Quando a gente encontra um reclamista berrante e apalhaçado a porta de uma loja, suspeita de que a casa é mambembe.

A extensão dessa fonte é concomitante com a riqueza que ela possui para nossa observação no trato do debate racial do Brasil. De princípio, é possível compreender que logo no começo da década de 1930 as influências das “questões raciais” e eugênicas tinham um amplo espaço de diálogo, não somente no meio acadêmico, mas nos periódicos. Estas problemáticas que surgiam impostas pelo “problema da cor e raça” eram condizentes com o momento social que se vivia no país.

A tentativa de “branquear” o Brasil ganhava visibilidade no texto em que traz uma dualidade crítica indagada por Micromegas. Ou seja, se todos sabiam que o Brasil era composto por “três raças”, portanto, não seria mais importante preocupar-se com problemas sociais e econômicos do que apenas a preocupação em elevar o Brasil a um povo de pele branca? Certo é que a crença de um povo branco, guiado por um controle “matrimonial”, como estabelece Micromegas nos Estados Unidos na frase: “Os americanos timbram, porém, em vão, misturar o café com o leite (a não ser muito clandestinamente)” reflete na tentativa deste país em cessar o contingente negro dentro do seu território, uma prática de cunho eugênico que no Brasil, com Renato Kehl, estava sendo aplaudida com o mesmo nome de “controle matrimonial”. Ora, não foi justamente em Lições de Eugenia que Kehl iria dizer que "Só motivos acidentais ou aberrações mórbidas fazem um branco se unir com uma negra"662.

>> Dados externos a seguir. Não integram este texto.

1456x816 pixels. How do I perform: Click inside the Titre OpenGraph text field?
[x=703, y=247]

Esta situação não se traduz apenas na visão eugenista de Kehl. No Boletim de Eugenia, de junho de 1931, temos a publicação do professor Luiz L. Silva da Faculdade de Farmácia e de Odontologia de Santos, com um tópico chamativo para esta abordagem: Cruzamento do branco com o preto. Entre outras, ele reproduz o discurso das diferenças cefálicas e físicas entre as cores e projeta que cada elemento deve seguir o cruzamento com sua “raça”. Com efeito, o início do texto responde toda a indagação do professor: “É razoável o casamento do branco com o preto? Não, absolutamente não. E ainda mais, nem razoável nem decente”663. A visão da união matrimonial das “raças” era parte integrante de projetos de teóricos raciais e eugenistas de longa data.

Micromegas escreve este artigo no ano seguinte ao Primeiro Congresso Brasileiro de Eugenia, em um momento em que a eugenia “negativa” de Kehl tornava-se mais proeminente.

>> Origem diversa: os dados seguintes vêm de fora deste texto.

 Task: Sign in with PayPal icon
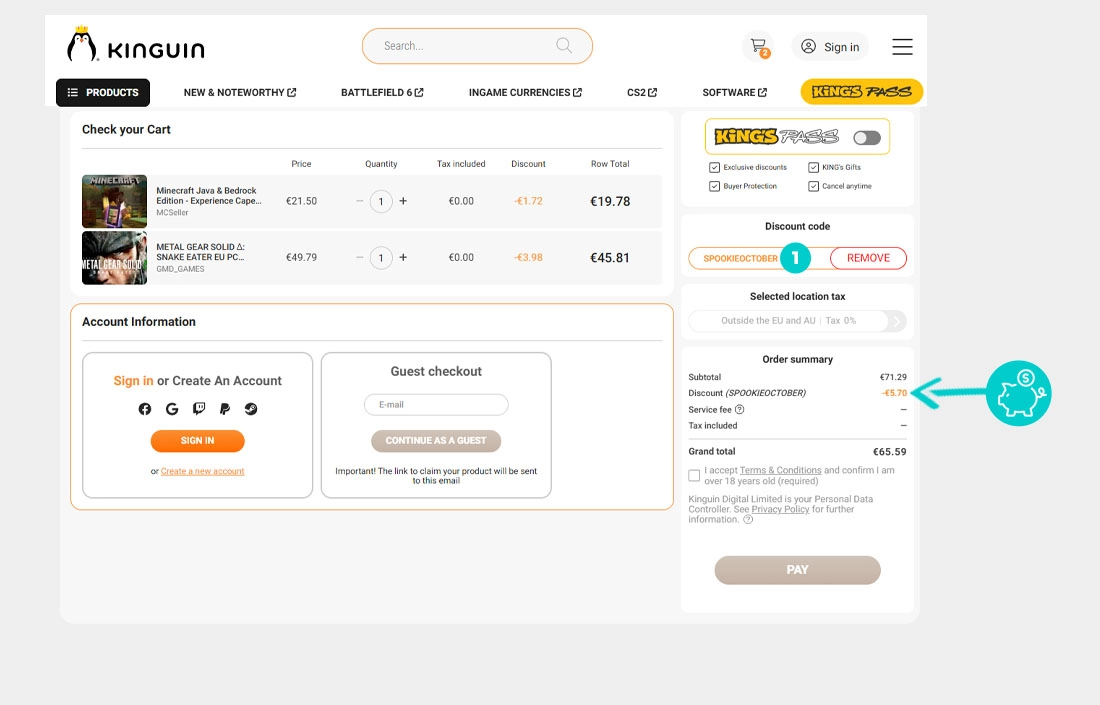pos(225,409)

662 KEHL, Renato. Lições de Eugenia. op.cit., p. 13.

Sendo assim, possuía uma percepção que o insere no discurso em tempo real dos problemas que se avolumavam no processo eugênico no Brasil, entre eles, a imigração e a “raça”.

O texto, situado em um momento inicial de 1930, abrange quase que toda a nossa abordagem e nos serve como introdutório nesta etapa de verificação das fontes. A discussão sobre “branquear”, “mestiço”, “negro”, “controles raciais no matrimônio”, “raça e imigração”, “problemas políticos e econômicos vinculados com a ideia racial” fazem parte de uma gama de palavras-chave que são o arcabouço do nosso estudo complacente às caricaturas e às teses eugênicas que procuravam se propagandear no Brasil.

A almejada identidade perpassava por problemas que estavam vigentes e precisavam ser resolvidos na sociedade como apontou Micromegas: “Quando nós tivemos dose suficiente de brancura, juízo, ordem, dinheiro, conforto, salubridade, cultura e outras coisas que são sugadas pelas raízes de uma planta chamada Civilização, o mundo verá tudo isso”. Um conjunto de elementos que trazem a problemática da análise “racial”, somado aos conflitos sociais, como o “dinheiro” em contraponto a posição econômica que o Brasil desencadeava pelas dificuldades econômicas do café, a “salubridade” – e aí sim, aquela ação eugenista e higienista que vai percorrer o imaginário de médicos e intelectuais ao longo de toda a “discussão racial” -, tudo isso em sintonia com a almejada compreensão de “civilização”. Esta é a caça interna da cor relacionada à nacionalidade, e será um assunto que o Governo Vargas tentará dinamizar dentro das suas possibilidades de ação.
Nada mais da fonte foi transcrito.